Kenangan Indah dari Kunjungan ke Tiongkok
Dalam kesempatan tersebut, SBY bercerita tentang awal mula penciptaan lagu tersebut. Ia mengisahkan bahwa inspirasi datang setelah kunjungannya ke Tiongkok, di mana ia berlayar di sepanjang Sungai Lijiang dan mendengarkan musik bernuansa kultur Mandarin selama empat jam.

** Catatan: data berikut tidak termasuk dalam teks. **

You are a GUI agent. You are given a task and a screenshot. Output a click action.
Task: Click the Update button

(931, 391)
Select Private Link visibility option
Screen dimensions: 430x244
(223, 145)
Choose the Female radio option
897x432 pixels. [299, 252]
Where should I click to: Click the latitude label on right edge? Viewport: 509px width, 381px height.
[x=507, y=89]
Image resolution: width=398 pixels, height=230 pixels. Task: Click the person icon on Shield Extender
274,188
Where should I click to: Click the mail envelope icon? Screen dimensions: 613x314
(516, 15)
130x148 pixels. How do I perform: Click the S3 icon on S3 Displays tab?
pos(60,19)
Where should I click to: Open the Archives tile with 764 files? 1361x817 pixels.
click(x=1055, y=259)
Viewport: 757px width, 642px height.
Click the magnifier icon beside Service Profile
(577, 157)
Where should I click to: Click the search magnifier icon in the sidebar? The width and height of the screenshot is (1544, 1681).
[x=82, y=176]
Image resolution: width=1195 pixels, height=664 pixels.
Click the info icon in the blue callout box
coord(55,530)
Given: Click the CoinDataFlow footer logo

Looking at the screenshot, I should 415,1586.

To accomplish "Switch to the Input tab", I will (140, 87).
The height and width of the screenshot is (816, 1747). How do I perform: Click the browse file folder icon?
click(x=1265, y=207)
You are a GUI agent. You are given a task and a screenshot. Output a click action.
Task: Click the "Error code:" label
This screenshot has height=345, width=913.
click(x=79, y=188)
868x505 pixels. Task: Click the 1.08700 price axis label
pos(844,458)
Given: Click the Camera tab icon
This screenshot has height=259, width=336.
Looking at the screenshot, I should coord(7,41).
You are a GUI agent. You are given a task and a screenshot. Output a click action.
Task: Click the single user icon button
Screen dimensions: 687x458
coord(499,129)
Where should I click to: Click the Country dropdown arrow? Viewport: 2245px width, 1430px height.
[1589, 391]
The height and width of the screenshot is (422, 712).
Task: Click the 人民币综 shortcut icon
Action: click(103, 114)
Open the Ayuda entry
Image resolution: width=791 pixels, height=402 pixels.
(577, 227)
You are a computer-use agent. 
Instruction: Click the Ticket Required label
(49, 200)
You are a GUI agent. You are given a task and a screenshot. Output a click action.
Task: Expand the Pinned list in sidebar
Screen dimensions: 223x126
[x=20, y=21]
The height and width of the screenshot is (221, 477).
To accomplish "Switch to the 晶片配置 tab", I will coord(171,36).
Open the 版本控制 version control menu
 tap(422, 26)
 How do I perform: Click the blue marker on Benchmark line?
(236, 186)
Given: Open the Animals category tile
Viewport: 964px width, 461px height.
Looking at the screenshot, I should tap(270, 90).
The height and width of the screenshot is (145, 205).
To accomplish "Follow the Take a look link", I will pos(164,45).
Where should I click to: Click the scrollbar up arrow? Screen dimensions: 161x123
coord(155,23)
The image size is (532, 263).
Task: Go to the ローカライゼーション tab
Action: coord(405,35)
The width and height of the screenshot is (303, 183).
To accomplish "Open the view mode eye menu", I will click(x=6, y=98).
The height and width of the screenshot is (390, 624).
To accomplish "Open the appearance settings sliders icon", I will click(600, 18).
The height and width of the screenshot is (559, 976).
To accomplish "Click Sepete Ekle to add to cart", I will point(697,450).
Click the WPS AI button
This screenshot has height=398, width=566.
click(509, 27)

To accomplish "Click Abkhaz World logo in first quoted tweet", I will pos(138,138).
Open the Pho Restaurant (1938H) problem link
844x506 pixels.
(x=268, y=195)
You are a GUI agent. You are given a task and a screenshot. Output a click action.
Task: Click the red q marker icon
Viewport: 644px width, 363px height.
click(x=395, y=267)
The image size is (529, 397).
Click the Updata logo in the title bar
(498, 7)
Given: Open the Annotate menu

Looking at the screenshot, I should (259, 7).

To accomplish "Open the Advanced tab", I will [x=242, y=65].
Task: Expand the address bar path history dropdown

"Saya juga punya kesempatan untuk berlayar di sepanjang Sungai Lijiang yang begitu indah. Di situlah, sambil berlayar, saya mendengarkan musik yang bernuansa kultur Mandarin. Dua tahun setelah kunjungan itu, pada tahun 2008, saat saya sedang berlibur di Istana Cipanas, tiba-tiba hati saya tergerak untuk membuat lagu," ujar SBY.
Proses Kreatif di Istana Cipanas
SBY kemudian melanjutkan ceritanya dengan menjelaskan bagaimana lagu tersebut tercipta. Ia mengambil gitar di bagian belakang Istana Cipanas sambil mengingat kembali kenangan indahnya selama berkunjung ke Nanning, Tiongkok.
"Saya ambil gitar di bagian belakang Istana Cipanas, sambil mengingat kembali kenangan indah saya waktu berkunjung ke Nanning itu. Singkat kata, terciptalah sebuah lagu yang saya beri nama 'Hening'," sambungnya.
Ekspresi Keindahan Alam dengan Sentuhan Mandarin
Menurut SBY, lagu 'Hening' awalnya dimaksudkan untuk mengekspresikan keindahan alam di desa-desa Indonesia. Namun, tanpa disadari, lagu tersebut juga memiliki sentuhan nuansa kultur Mandarin yang terinspirasi dari pengalamannya di Tiongkok.
"Lagu itu sebenarnya saya ingin mengekspresikan keindahan alam di desa-desa Indonesia. Tetapi tanpa saya sadari, karena saya ingat kunjungan ke Nanning dan Lijiang, ternyata ada sentuhan nuansa kultur Mandarin," jelasnya.
Penampilan SBY yang Diapresiasi
Setelah menceritakan kisah inspiratif di balik lagu 'Hening', SBY kemudian menyanyikan lagu tersebut di hadapan audiens yang hadir dalam acara Imlek Demokrat. Penampilannya disambut dengan tepuk tangan meriah dari para hadirin, menunjukkan apresiasi terhadap karya dan cerita di baliknya.
Acara ini tidak hanya menjadi momen perayaan Imlek, tetapi juga mengangkat nilai-nilai budaya dan inspirasi lintas bangsa yang dapat mempersatukan masyarakat.